Layer 1: Adventure Hooks

The first thing your players have to do is sort thru the various legends, news, and rumors they hear from taverners, innkeepers, bailiffs, sages, and shepherds (not to mention the things they witness for themselves). They need to put the pieces together to get three adventure hooks that consist of…

  1. What do we need to do? The basic goal of the adventure.
  2. What’s at stake? The treasure or other reward that serves as a motivation.
  3. Who will try to stop us? The villains, bad guys, and monsters they’re likely to meet.
  4. Where does it go down? The location of the principal events, such as the ruins or lair.

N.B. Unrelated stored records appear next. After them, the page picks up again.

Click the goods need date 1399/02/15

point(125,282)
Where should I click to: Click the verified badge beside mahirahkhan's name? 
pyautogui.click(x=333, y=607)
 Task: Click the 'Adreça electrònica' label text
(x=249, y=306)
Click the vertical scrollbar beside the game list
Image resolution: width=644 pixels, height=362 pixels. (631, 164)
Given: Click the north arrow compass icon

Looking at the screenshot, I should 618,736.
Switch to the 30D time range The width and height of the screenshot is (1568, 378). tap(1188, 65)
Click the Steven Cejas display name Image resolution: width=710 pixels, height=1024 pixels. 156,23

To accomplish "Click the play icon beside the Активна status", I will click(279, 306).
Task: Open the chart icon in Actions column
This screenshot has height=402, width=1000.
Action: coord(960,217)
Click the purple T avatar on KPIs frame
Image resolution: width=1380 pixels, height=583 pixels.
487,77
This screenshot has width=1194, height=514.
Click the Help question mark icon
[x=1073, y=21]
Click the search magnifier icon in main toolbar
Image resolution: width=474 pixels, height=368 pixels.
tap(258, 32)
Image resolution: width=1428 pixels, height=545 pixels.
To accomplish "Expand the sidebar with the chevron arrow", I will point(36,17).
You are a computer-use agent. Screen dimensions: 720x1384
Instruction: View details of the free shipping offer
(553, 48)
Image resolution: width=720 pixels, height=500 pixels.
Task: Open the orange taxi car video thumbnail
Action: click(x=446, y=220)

Once the players have made their choice, the heroes can start on their way. It’s typically only then that you need to build the adventure. The heroes may get down the road and into the wilderness, but a minor travel encounter and a wandering monster encounter ought to hold them until the next session.

Make sure these are tied to–or at least themed to–the overall adventure. And random encounters are best when they’re not combat. Use creatures seen from afar to foreshadow; use eccentric NPC travelers to give clues or directions.

Layer 2: Hex Crawl or Point Crawl

With the heroes committed to particular adventure, you can work with confidence to build an adventure with the four pieces described above. Typically, the heroes will need to do a little travel to an area where they have to search for the ruins or dungeon entrance.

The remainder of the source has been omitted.